--- The problem ---
In the forum thread on the Burstner T Star 680, what did Chelston offer to supply free of charge after the second battery inspection?

--- Passage ---
__________

# my Burstner T Star 680 ---13 months down the line



## Denboy

In general a very satisfactory experience ( a nice van overall )but not without niggles.
On arriving home after collection from Chelston we were surprised to find the step well swimming in water--- It must be a miracle that this never occurred in the months preceeding that the vehicle had been on display.
It took two visits to the Chelston Service Centre before the source of the water ingress was identified. to find it took 3 days.
The bathroom door was found to be warped and the first replacement found to be damaged when unpacked , the second arrived months later.
New Dometec fridge and freezer catches broke immediately---we treat the replacements as though they are made of twigs.
The leisure battery lost its charge too quickly for comfort ( 8 days ).
Chelston inspected and concluded that there was no drain on the battery which is not the same as concluding that the battery was nearly dead after light use over 10 months usage.
Hence it was presented again for inspection of the battery with the same result ie in Chelston's eyes nothing was wrong but simoultaneously they offered an upgrade to 110a at £50.00 or a new standard ( 90 a ) battery for free.
I refused the former on principle and accepted the latter.
Since then the new battery has peformed as you would expect with minimal discharge over 6 weeks.
The outstanding issue is the gear change which I consider crap.
In this case Chelston agree with me but Mercedes have rejected my complaint.
This now an ongoing issue.

Denboy


----------



## pandj

We've had our T680 since April last year. Very happy with it. It's our first notor van after years of tugging, and we really like the layout and general Teutonic build quality.

Quite agree about the fridge catches though, - keep having to dismantle and re-assemble the freezer one. We also had a Truma heater fault, undiagnosed, but replaced without quibble by Truma near Derby. Otherwise any snagging niggles (and they are very few and minor) have to wait until we re-visit the Lakes or somewhere nearby and have first annual check done by Barron's of Coppul - perhaps we shouldn't have impulse bought while so far from home?!

Our gearbox is fine - it's the Sprintshift - and I mostly use it in automatic except if negotiating steep and windy bits or narrow twisting bits. Had a system like it before in a Smart roadster, and unlike most critics I like it.

Just booked ferry from Newcastle to Amsterdam for a month in the Alps in the summer, so starting to look forward to beating last years 50 nights in the van. Off to Braemar next week - hope the snow has arrived!

Cheers, John


----------



## 110914

*TEUTONIC BURSTNER V. WELCOMING CHAUSSON?*

HI DENBOY - WONDER IF YOU OR ANOTHER BLOGGER WITH BURSTNER EXPERIENCE CAN ADVISE.

WE ARE THINKING OF BUYING A LOW MILEAGE T680 WITH A RENAULT 2.5DCI 140 BASE. THIS COMES WITH A SIX RATIO GEARBOX. YOU COMPLAINED ABOUT YOUR BOX LINKED TO THE MERCEDES - HAVE YOU OR ANYONE ELSE GOT ANY FEEDBACK ON THE RENAULT OPTION PLEASE?

__________

--- Data lines ---
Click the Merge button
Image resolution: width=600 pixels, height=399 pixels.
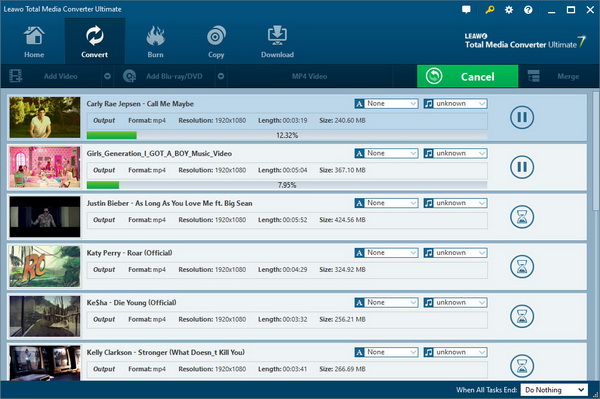pos(554,76)
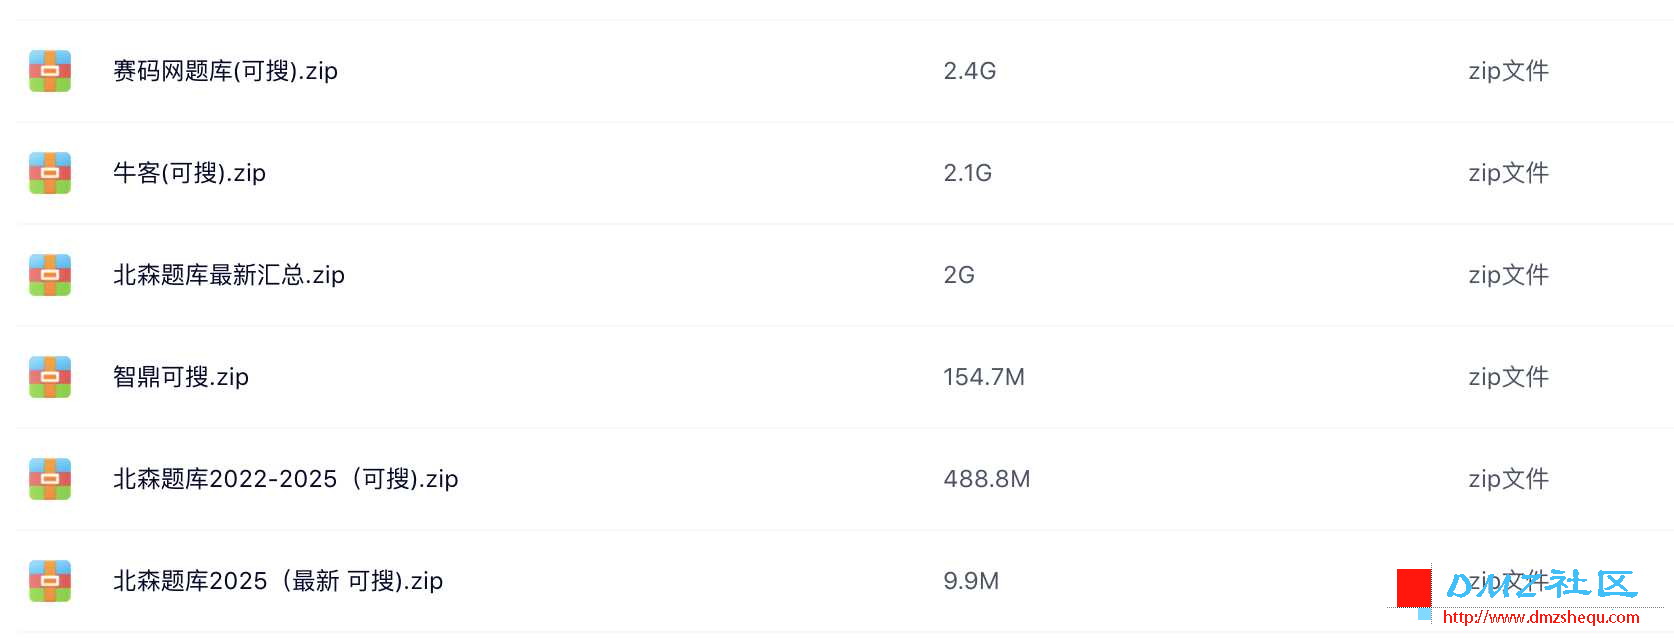Click the 2.4G size of 赛码网题库
Image resolution: width=1674 pixels, height=638 pixels.
tap(969, 71)
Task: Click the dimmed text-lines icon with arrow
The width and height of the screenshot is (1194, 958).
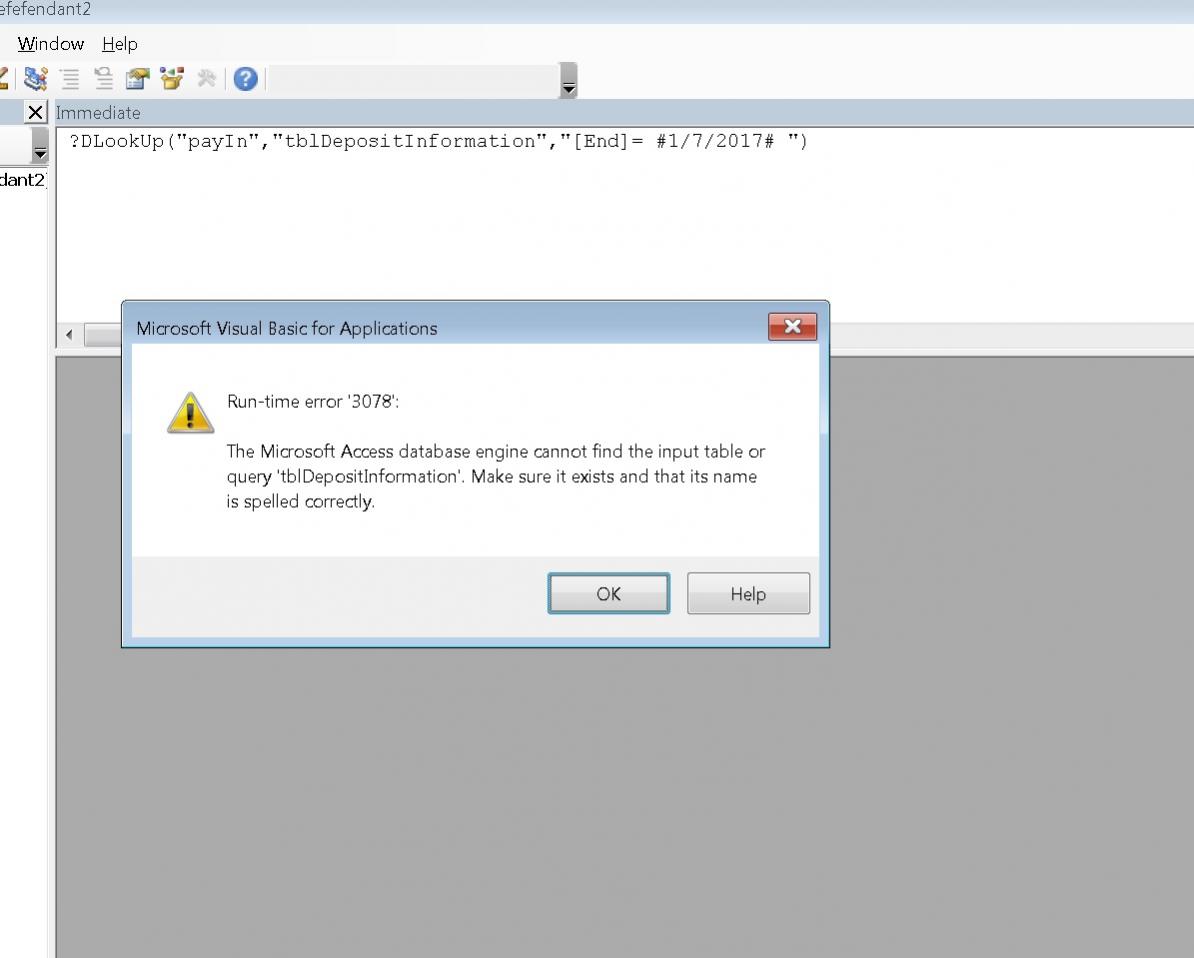Action: pos(103,78)
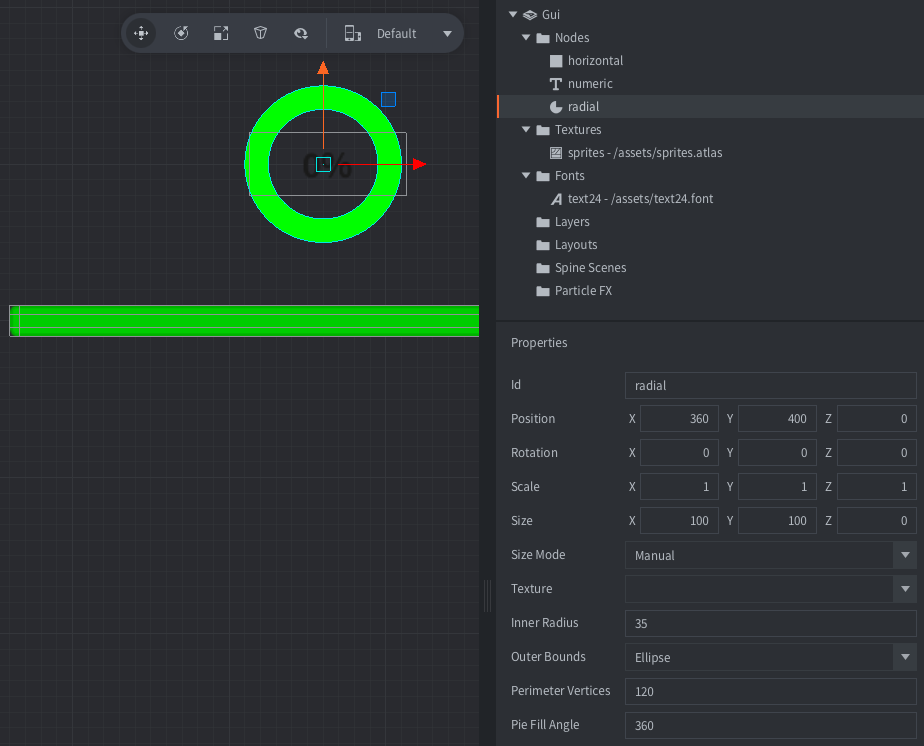This screenshot has width=924, height=746.
Task: Select the horizontal box node
Action: tap(595, 61)
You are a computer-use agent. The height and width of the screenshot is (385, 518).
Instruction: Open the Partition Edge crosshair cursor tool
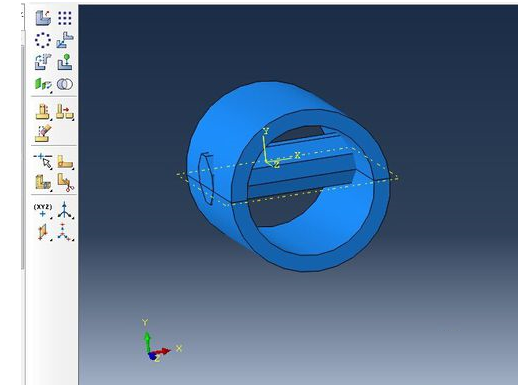click(x=43, y=161)
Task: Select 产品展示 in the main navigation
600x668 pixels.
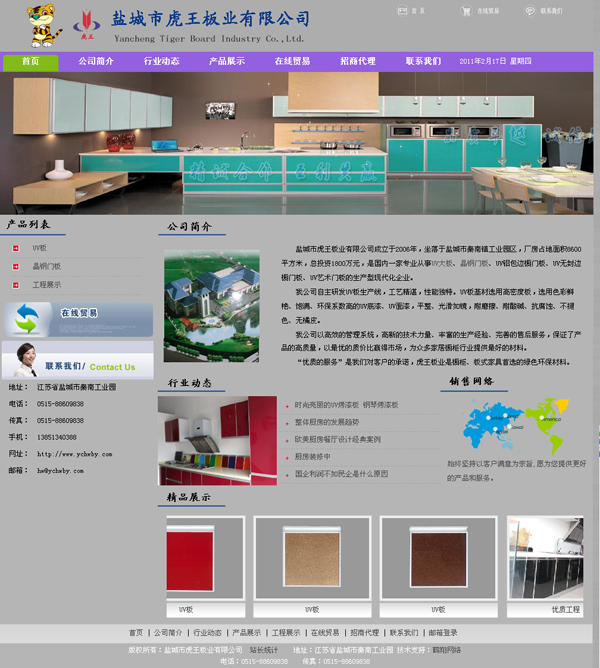Action: (x=227, y=61)
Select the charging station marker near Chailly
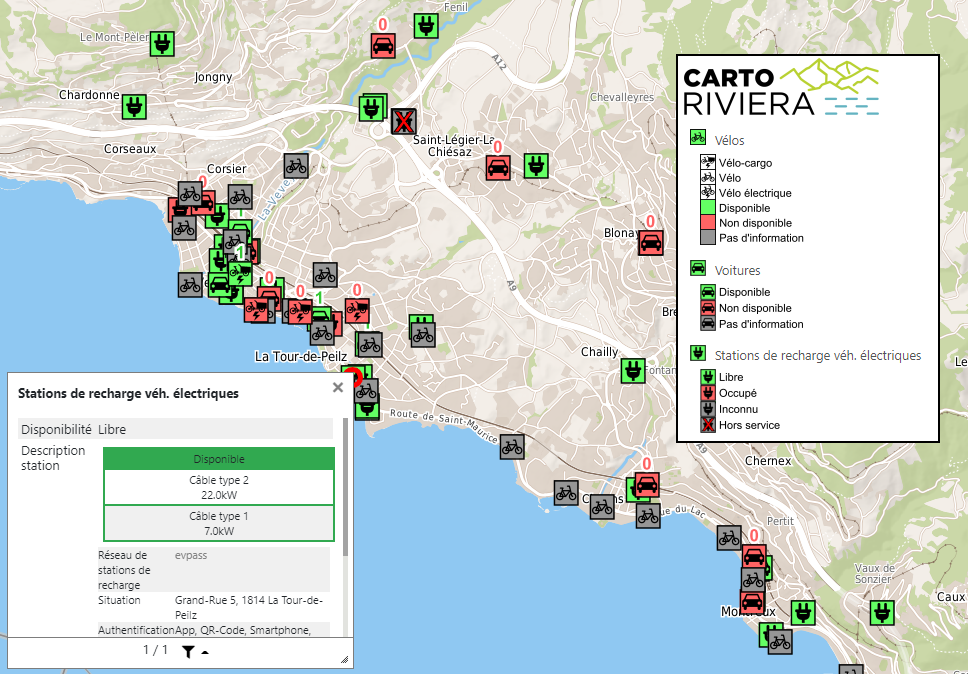Viewport: 968px width, 674px height. point(632,370)
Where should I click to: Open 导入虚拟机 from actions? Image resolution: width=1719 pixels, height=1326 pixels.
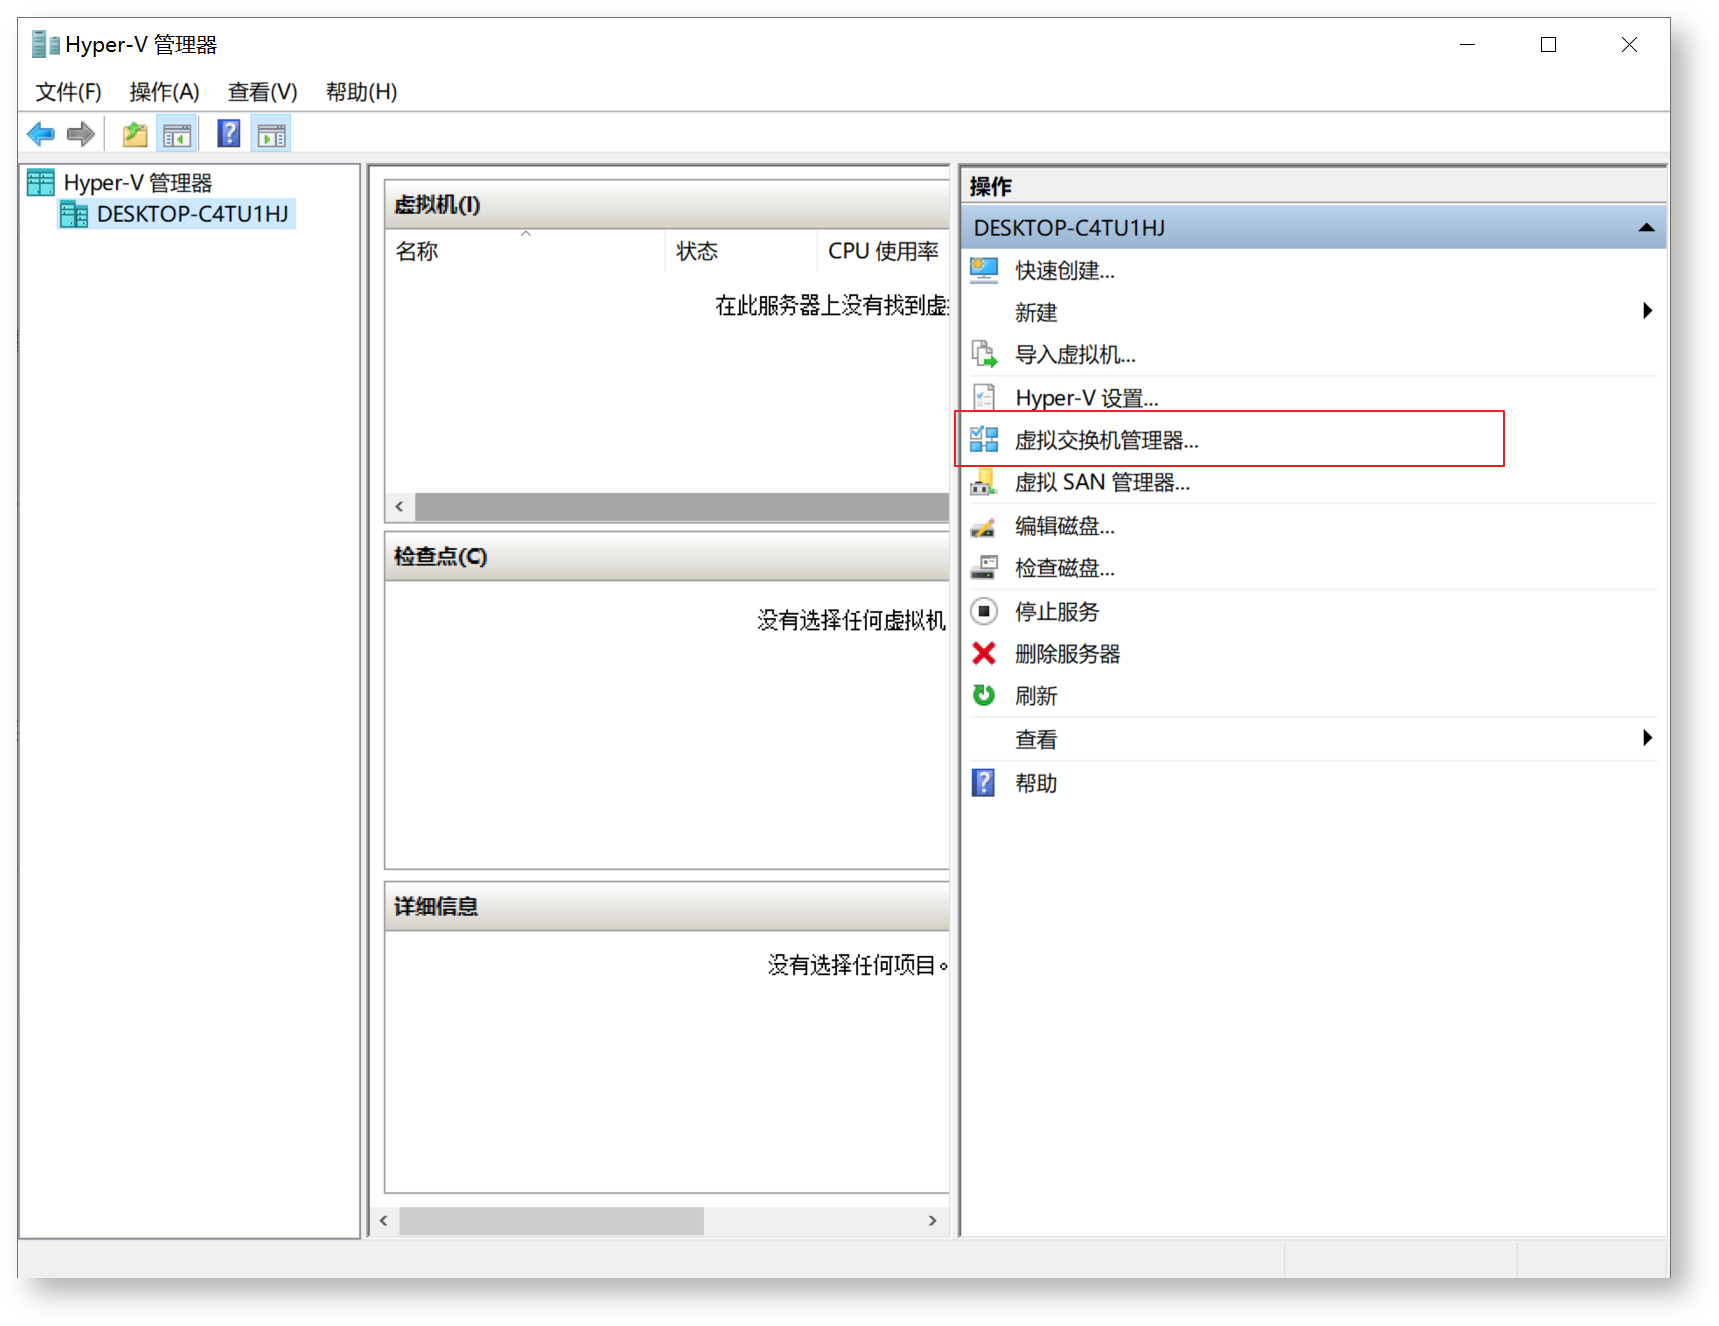(x=1074, y=355)
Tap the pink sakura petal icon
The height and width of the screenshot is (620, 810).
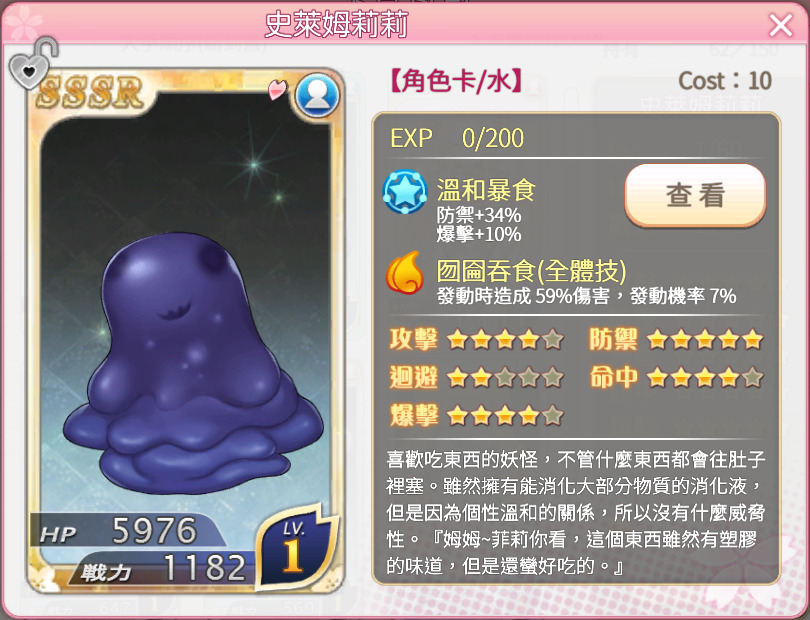(278, 89)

__________

--- Problem solution ---
A new standard 90 a leisure battery.